LA
FABBRICA DEGLI ORRORI
di Iain Banks
Il
titolo italiano non gli rende giustizia: banale ed inutilmente
descrittivo. Molto meglio l’originale: “The Wasp Factory”, che
allude ad una sorta di bugigattolo in cui il protagonista, lucido e
intelligente quanto disturbato, pratica la sua personalissima
religione a base di bizzarri rituali, feticci e sacrifici. Che a
volte hanno come oggetto le povere vespe, ma non solo.
E’
un romanzo shockante, perverso, che ad ogni pagina ti tramortisce e
sconvolge, ma in modo creativo, geniale, affascinante, senza essere
gratuito e fine a sé stesso.
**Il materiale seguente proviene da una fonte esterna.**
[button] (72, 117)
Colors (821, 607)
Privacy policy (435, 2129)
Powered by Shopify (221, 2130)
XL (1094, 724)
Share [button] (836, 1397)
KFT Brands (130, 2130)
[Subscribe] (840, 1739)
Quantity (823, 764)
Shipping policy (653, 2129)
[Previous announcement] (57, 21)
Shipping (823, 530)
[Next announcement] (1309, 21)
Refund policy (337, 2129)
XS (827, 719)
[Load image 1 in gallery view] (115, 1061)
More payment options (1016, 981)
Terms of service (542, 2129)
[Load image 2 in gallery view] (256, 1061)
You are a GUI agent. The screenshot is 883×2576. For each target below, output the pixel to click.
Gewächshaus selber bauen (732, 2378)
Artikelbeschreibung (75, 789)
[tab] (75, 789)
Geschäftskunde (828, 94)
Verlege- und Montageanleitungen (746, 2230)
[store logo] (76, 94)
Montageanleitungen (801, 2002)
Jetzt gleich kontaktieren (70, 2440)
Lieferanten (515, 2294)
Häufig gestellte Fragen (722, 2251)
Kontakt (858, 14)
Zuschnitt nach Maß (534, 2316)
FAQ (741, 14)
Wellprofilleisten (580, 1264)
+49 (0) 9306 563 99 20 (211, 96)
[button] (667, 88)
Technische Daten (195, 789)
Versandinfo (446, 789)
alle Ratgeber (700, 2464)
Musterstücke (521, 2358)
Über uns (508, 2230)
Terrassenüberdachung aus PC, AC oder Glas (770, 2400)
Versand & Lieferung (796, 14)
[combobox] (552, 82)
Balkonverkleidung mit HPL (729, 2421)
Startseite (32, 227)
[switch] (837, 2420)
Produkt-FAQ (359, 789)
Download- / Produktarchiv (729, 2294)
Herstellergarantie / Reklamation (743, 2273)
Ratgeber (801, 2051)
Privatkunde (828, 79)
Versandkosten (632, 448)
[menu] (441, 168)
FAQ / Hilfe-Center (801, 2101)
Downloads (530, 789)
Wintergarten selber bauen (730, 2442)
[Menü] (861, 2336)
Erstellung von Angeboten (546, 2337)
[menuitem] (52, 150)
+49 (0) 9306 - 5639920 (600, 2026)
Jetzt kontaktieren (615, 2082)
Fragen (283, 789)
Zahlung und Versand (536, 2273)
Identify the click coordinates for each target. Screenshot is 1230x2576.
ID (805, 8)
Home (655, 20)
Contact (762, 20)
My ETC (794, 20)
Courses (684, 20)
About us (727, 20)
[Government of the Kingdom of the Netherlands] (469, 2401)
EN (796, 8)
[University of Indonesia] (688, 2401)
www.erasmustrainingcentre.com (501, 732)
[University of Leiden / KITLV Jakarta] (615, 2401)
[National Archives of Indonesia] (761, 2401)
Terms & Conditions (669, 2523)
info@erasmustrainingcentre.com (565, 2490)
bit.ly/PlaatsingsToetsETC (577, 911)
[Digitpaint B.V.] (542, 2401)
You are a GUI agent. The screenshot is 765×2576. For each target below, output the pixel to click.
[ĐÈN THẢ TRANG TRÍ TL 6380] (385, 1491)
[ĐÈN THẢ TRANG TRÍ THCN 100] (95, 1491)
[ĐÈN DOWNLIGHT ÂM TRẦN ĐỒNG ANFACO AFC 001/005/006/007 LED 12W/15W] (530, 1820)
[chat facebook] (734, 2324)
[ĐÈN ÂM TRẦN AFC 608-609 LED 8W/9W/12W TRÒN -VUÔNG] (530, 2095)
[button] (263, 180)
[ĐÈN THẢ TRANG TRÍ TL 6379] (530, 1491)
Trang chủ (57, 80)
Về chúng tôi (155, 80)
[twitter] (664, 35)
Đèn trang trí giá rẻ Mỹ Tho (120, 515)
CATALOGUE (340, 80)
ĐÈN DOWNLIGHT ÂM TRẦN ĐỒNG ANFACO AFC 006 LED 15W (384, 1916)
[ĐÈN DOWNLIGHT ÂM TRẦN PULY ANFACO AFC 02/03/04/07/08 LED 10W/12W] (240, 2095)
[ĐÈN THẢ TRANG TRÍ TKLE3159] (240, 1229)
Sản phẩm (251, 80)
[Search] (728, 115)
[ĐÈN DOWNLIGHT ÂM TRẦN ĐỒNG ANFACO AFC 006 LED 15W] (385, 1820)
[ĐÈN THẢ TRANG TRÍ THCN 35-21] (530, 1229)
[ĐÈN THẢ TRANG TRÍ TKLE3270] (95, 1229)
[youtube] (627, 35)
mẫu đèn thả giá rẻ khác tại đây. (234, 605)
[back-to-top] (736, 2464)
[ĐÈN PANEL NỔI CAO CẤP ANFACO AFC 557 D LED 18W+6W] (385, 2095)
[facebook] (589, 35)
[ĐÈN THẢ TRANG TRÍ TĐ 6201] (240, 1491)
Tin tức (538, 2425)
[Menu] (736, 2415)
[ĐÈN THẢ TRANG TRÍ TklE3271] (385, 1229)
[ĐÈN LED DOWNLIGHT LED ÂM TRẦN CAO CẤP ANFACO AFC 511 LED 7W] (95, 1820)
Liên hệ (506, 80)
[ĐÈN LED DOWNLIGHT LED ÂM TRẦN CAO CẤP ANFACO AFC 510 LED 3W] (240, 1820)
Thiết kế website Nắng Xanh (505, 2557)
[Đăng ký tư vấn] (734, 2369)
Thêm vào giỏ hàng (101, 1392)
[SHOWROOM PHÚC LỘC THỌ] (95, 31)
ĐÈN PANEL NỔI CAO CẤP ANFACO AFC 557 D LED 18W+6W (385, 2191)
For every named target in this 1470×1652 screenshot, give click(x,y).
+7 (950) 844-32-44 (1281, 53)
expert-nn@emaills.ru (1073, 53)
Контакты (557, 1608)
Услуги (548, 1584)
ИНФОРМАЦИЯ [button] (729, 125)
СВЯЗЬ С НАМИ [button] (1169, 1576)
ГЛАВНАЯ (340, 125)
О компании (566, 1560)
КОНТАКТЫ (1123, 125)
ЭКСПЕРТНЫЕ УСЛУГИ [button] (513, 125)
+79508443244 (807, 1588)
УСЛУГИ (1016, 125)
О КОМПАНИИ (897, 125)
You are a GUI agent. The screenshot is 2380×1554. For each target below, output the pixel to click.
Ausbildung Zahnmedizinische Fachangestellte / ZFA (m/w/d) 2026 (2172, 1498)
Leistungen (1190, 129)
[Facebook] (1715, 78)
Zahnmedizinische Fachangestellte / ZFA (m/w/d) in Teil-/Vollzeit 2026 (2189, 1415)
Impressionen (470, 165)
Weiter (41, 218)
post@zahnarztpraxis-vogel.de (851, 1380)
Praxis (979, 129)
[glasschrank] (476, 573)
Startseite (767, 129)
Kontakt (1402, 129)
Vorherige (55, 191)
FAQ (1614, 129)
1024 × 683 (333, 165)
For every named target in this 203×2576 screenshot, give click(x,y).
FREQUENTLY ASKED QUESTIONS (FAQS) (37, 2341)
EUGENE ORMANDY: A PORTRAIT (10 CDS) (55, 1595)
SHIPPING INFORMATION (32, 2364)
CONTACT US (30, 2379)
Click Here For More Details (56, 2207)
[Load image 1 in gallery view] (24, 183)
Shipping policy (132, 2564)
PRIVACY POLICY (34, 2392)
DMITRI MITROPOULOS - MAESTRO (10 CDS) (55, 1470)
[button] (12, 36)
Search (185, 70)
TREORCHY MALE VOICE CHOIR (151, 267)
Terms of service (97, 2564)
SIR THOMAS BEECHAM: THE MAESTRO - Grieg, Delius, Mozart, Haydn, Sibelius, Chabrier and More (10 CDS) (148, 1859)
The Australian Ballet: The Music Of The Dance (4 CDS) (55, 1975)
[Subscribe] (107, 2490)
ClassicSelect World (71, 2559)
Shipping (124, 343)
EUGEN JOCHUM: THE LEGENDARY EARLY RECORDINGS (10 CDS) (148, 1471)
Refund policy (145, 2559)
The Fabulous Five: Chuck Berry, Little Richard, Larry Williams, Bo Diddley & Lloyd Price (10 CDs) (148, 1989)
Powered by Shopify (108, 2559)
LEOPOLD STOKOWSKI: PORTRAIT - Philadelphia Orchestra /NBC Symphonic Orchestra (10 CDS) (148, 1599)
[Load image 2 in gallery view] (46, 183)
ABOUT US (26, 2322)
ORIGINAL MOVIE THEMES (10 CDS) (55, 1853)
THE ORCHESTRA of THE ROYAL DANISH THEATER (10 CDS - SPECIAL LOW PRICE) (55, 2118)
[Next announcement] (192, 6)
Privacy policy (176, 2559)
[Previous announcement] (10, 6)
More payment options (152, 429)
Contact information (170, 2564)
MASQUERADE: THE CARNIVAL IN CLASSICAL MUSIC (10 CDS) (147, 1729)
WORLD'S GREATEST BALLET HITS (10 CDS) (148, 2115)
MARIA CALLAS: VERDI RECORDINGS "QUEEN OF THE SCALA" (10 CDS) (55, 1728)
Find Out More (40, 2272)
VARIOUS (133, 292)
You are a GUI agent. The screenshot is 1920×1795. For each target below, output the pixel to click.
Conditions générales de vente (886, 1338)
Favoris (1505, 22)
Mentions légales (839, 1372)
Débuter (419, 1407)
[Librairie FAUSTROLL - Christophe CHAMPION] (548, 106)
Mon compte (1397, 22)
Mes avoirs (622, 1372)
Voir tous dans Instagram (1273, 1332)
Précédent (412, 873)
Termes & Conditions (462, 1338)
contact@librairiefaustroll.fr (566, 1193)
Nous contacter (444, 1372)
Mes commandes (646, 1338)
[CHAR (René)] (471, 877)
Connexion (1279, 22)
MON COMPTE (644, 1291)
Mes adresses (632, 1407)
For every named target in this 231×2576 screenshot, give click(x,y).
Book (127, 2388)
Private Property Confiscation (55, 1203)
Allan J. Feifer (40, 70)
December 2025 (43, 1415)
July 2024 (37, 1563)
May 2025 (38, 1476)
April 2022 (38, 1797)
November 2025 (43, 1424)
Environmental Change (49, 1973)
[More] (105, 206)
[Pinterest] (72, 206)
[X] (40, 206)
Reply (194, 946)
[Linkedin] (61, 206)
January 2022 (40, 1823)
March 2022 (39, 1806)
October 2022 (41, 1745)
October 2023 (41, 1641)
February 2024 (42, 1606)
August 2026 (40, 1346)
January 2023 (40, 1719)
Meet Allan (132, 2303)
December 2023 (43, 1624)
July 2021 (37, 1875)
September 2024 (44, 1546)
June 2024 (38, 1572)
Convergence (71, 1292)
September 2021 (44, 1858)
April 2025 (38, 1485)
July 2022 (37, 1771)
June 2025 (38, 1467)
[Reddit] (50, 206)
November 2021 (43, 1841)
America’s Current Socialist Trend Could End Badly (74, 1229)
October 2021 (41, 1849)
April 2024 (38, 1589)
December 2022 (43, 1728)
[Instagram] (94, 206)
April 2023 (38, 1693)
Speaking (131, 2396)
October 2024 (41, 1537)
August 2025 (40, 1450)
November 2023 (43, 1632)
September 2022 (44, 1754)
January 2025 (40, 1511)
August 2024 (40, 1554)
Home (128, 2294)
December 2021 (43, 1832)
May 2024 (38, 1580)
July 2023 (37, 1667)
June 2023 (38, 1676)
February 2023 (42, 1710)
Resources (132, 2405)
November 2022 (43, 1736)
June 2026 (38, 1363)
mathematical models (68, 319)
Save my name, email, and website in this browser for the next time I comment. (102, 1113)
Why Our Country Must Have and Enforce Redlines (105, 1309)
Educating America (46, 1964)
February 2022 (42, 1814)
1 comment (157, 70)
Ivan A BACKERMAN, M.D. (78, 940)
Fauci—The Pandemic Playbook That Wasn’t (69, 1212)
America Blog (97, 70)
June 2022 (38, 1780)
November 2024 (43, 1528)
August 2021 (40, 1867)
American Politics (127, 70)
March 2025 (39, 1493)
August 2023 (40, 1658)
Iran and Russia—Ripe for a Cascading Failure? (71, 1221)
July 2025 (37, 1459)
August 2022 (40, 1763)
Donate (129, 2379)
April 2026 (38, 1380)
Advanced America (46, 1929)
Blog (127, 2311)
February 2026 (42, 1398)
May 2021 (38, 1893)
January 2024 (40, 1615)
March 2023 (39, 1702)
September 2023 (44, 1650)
Certo, un po’ si autocompiace
goduriosamente, ma dando luogo ad una magnifica, psicotica ed
emozionante ossessione.
Quando
lo finisci e puoi reiterpretarlo con una nuova chiave di lettura –
chiarendo una seria di episodi che lì per lì lasciano perplessi –
il trauma si rinnova e ti lascia stordito e inerme… La sensazione è
quella di essere un coniglio (non Dado) in mezzo alla strada, di
notte, che si paralizza al sopraggiungere di un’auto e resta in
attesa di essere spolpettato, con la consapevolezza della morte negli
occhi, e che nel mentre viene violentato da un'orda di scimmie
idrofobe.
Però
non si tratta di un mero inno al sadismo (come, invece, ad esempio,
“La ragazza della porta accanto” di J. Ketchum, che, benché sia
un librino di appena 250 pagine, ho sinceramente fatto fatica a
finire. E a digerire). No, la trama è ricca, ben articolata, e il
protagonista è un mondo di sorprese: difficile prevedere che cosa
succederà.
Nulla
è percepito come innaturale: tutto viene accettato senza
discussioni. Al più con qualche vendetta…
Quando
un mistero si dipana, anziché deludere perché non è all’altezza
della tensione che lo ha preceduto, come spesso accade, ti lascia a
bocca aperta e tu fatichi a ritrovare l’uso della mascella.
Lo
stile è veloce, ma sanguinante, e a tratti quasi gioioso. Ti fa a
brani.
Indispensabili
stomaci forti e nervi saldi.
Un
romanzo fantasioso, a tratti ferocemente ironico, caustico,
deliziosamente perfido e grottesco. Geniale, annichilente e...
gustoso. Se si è cannibali.
P.S.
Io
lo avevo letto un po’ di annetti fa nell’edizione Tea Due.
Scartabellando in rete, però, ho appreso or ora che è stato
ristampato da Guanda (2000), con una traduzione del titolo più fedele
all’originale, La Fabbrica delle Vespe, e più recentemente da
Meridiano Zero (2012).
Perciò
aggiorno il Post e ringrazio le Case Editrici.